The trained, yet unseasoned analyst will know about the built-in shortcuts and functions in SQL, Java, Python, visual cortex, and the like.  Using these shortcuts is a textbook exercise taking about 30-45 seconds to setup.  

 

The really trained analyst will know how to recreate these functions from scratch – especially since not all languages will have these pre-built functions.  Creating the function requires extensive indexing (e.g.

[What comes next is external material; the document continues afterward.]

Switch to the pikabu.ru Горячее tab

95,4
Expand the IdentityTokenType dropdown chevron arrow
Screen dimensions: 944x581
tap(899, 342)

Aho-Corasick dictionary matching complete with index links) which may take a one-time setup investment of days before each individual 30-45 second setup.  The alternative is to use a nested pass to meticulously compare, group, count, and sort the names and items bought.  There is no setup investment, but each individual run may take hours.

 

The seasoned professional needs to ask and project how many times this function may be used BEFORE being anchored and biased towards using it just because it exists.  This is a variation on the sunk cost / moral hazard concepts – just because it exists and cost so much investment does not mean it is necessarily appropriate to use.  The pre-built function exists to do what it was built to do.  Using it as a choice forces the analyst to frame the question in terms of multiple choices on the terms of the pre-built function.  Just because we spent so much to get a car does not mean we should drive 50 meters to the grocery store.  This is a serious bias.  

 

2. The ultimate and ultimately more important question is:

What is the point of the data reporting?  In other words, what was the original question before it got to the one listed at the beginning?  Report writing has hidden (latent) variables.  Real life has hidden questions.

 

Working backwards, Professor Kahneman in Thinking Fast or Slow would say the common question listed at the beginning is the easier-to-answer heuristic question in response to a hidden, more difficult target question.  In more comical terms, Scott Adams in Dilbert often has the joke along the lines that people’s questions are those they are best at answering – such that the marketing executive wants more marketing research, the engineer wants to build an engineering model, and the hot-tempered impatient folks want to “kick some hiney.”  They all ignore the original question and reframe it in terms that they each individually know.

 

The original question – in one form or another a key one for all businesses – is what do the customers want and how do we give it to them?  The original question – in one form or another a key one for all living animals – is how do I fit and adapt to this environment?  Focusing on the reporting scale might serve as a distraction on the key scale.  

 

Eyeballs, surprising enough to us humans biased towards making everything visual, are technically optional for seeing.

 

One final note to belabor the connection between data structures and their intended use and nomenclature:  Java calls the SQL-friendly dictionaries as “associative arrays” as in it forms associations much like associative learning.  This is a misnomer of an egregious order.  Here is why:

 

An array data structure is a numeric-indexed set of data entries.

data[1] = “a”

data[2] = “b”

data[3] = ”c”

To access the 3rd data entry, we do not need to check the first, then second, then third data entry.  We simply access data record [3].  Think of a physical library.  We use the Dewey Decimal System to locate a text by its numeric index code. 

 

An associative array data structure is a non-numeric-indexed set of data entries. 

data[“gray”] = “a”

data[“blue”] = ”b”

data[“pink”] = ”c”

To access what letter “associates” with “blue”, we simply access data record [“blue”].  This is like saying the data array “associates” the letter “c” with the number 3.  Technically this is true, but is seriously misleading.

 

Human associative memory refers to more of a self-organizing, top-down selective attention-mediated bottom-up feature clustering coincident detector.  Clearly, this is for neither here nor now.  But suffice to say, it is the opinion of this scientist that the terms “associative array” and “machine learning” be understood as differing from neuro-biological association and learning.  Perhaps at least internally, they would be better served as “non-numeric-indexed data” and “machine storage.”  This may help alleviate the inherent bias to misuse this pre-built functionality for which they were intended.